*Exercise requirements*
Could you print word for word the lines in the records below, starting at the line that contains "Task: Toggle the Matched checkbox" and ending at the line that contains "The width and", with both of those lines included?

*Stored rows*
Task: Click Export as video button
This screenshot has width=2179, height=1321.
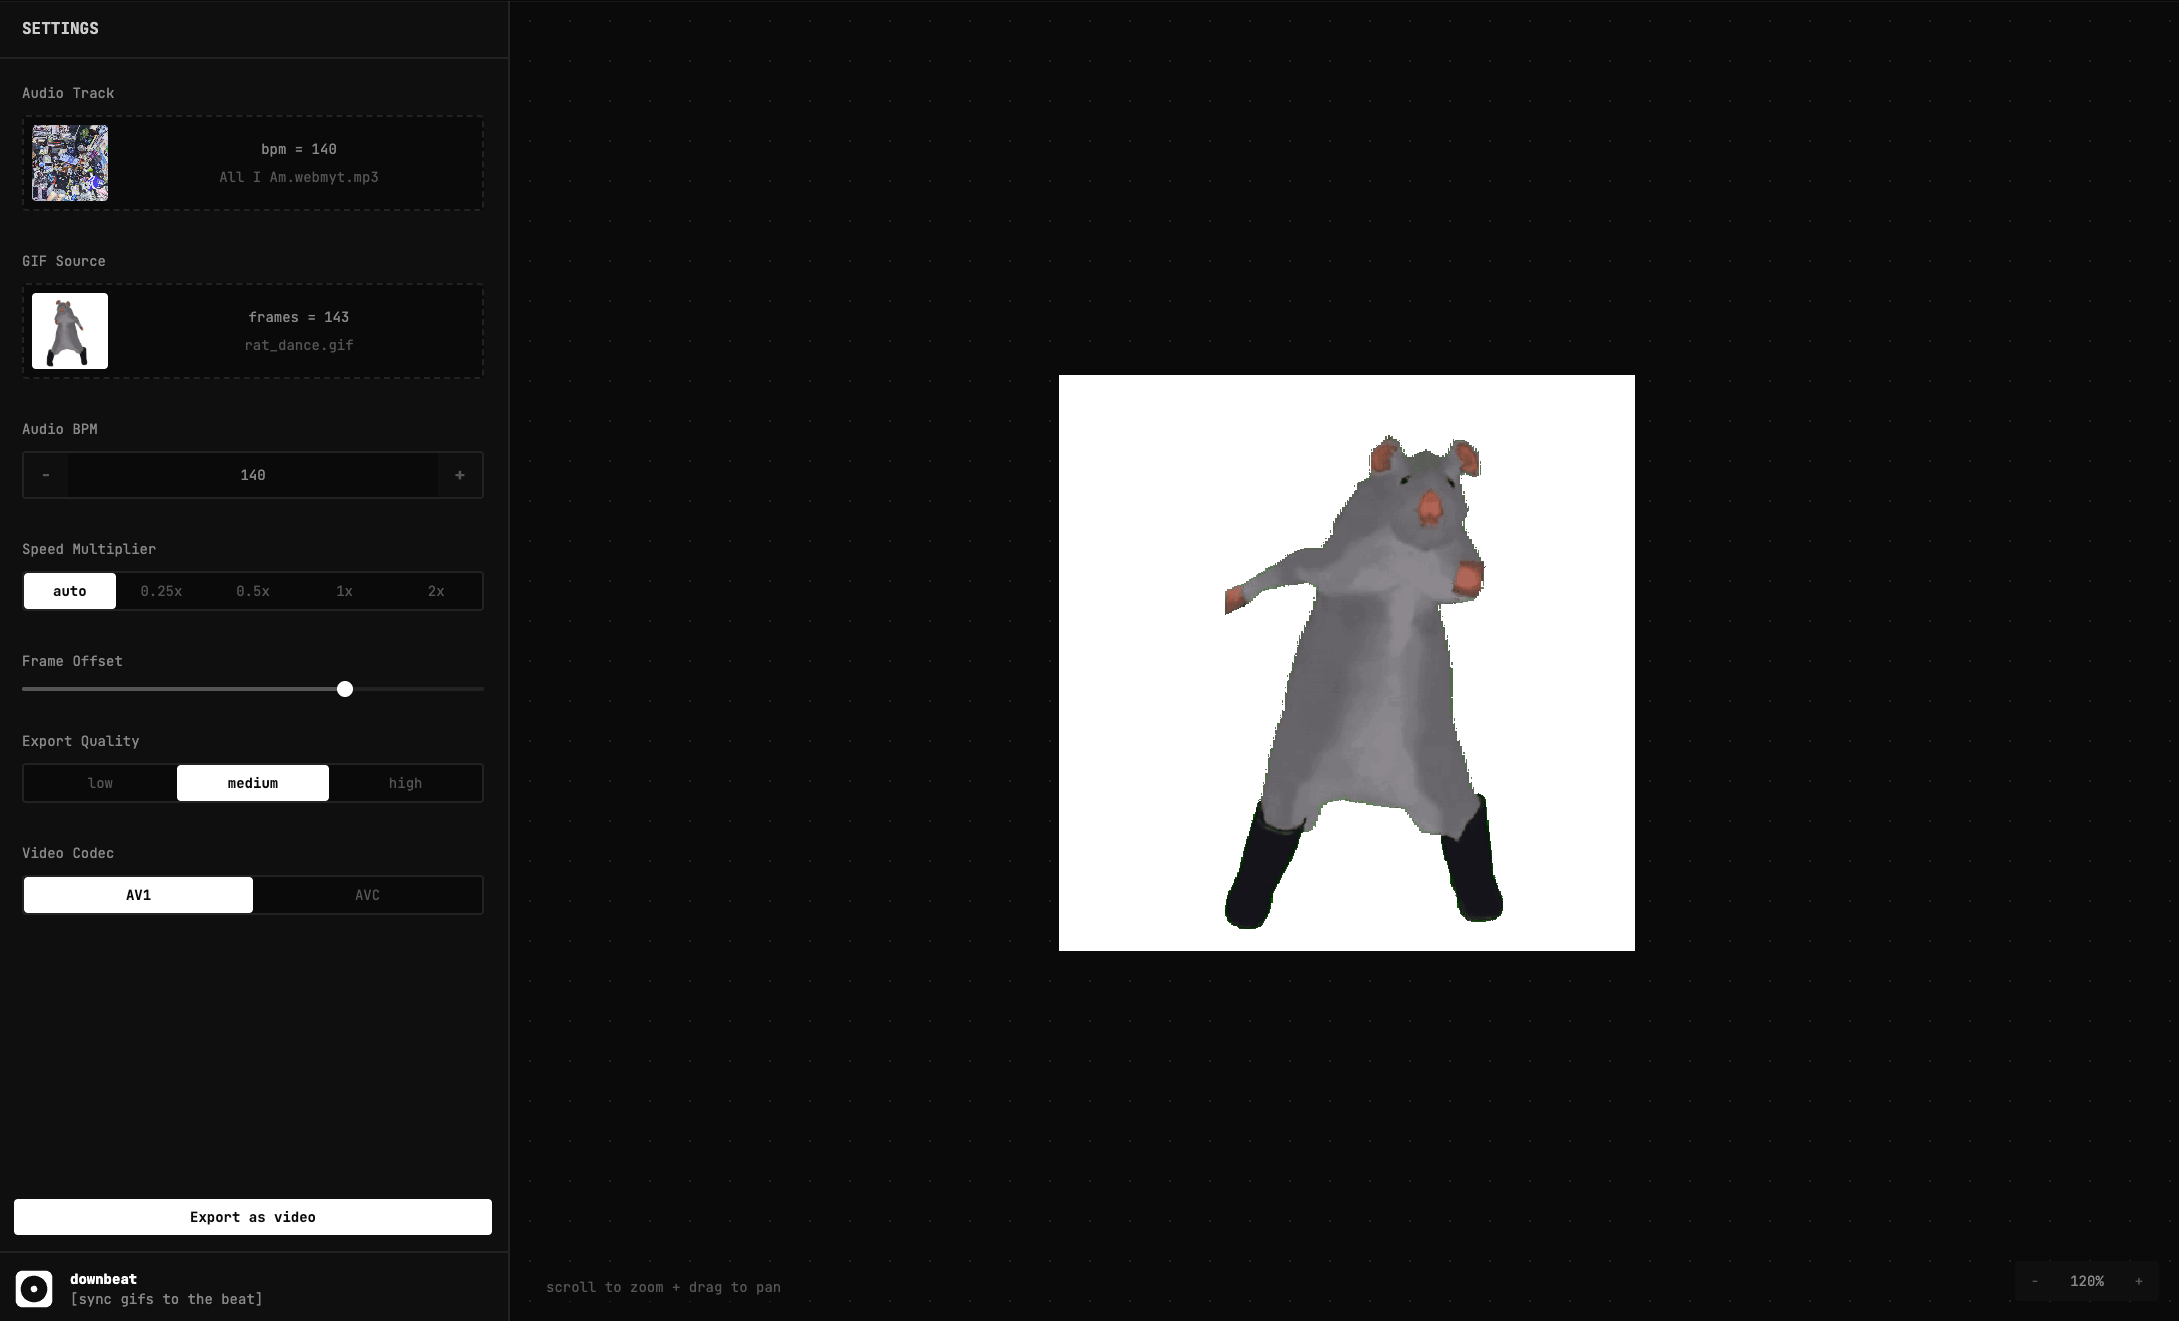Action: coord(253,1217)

---

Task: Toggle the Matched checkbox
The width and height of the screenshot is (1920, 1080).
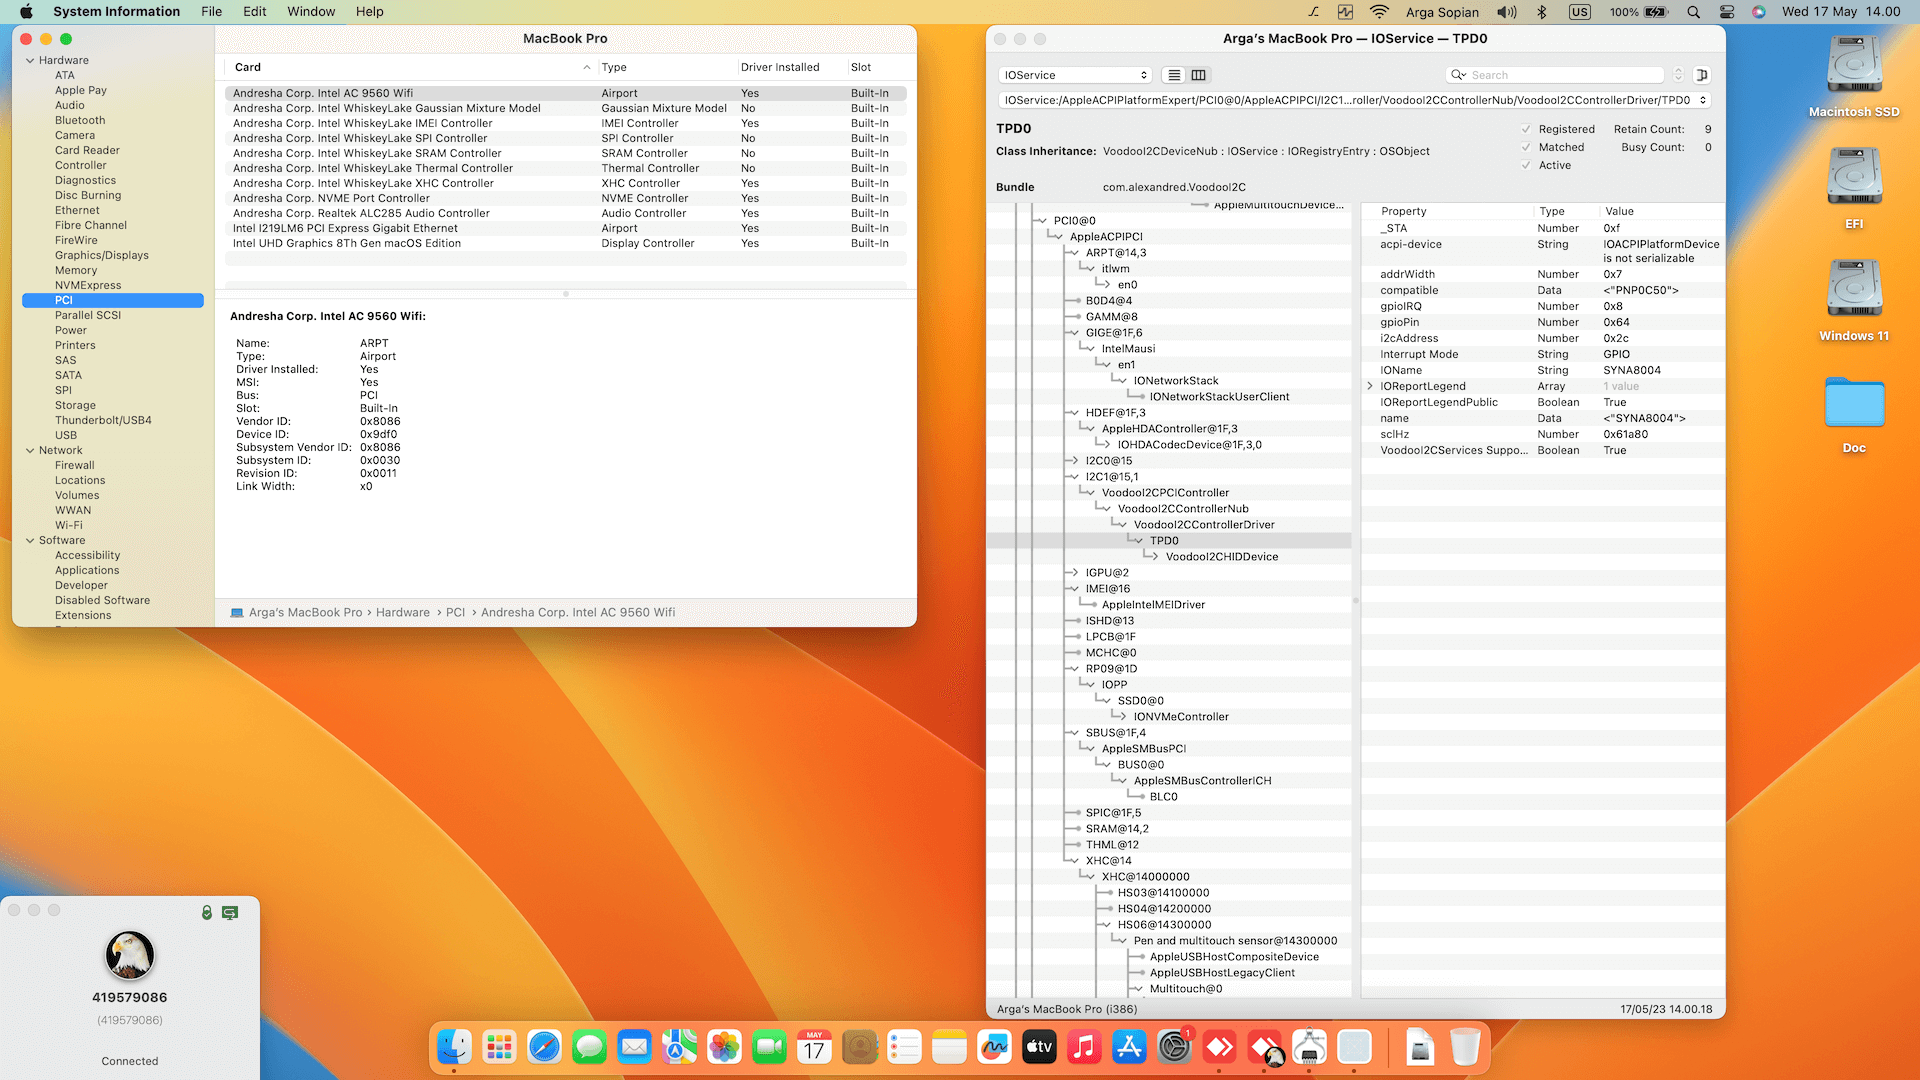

* * *

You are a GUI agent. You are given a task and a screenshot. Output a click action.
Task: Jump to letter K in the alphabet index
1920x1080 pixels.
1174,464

*Exercise result*
Task: Toggle the Matched checkbox
The width and height of the screenshot is (1920, 1080).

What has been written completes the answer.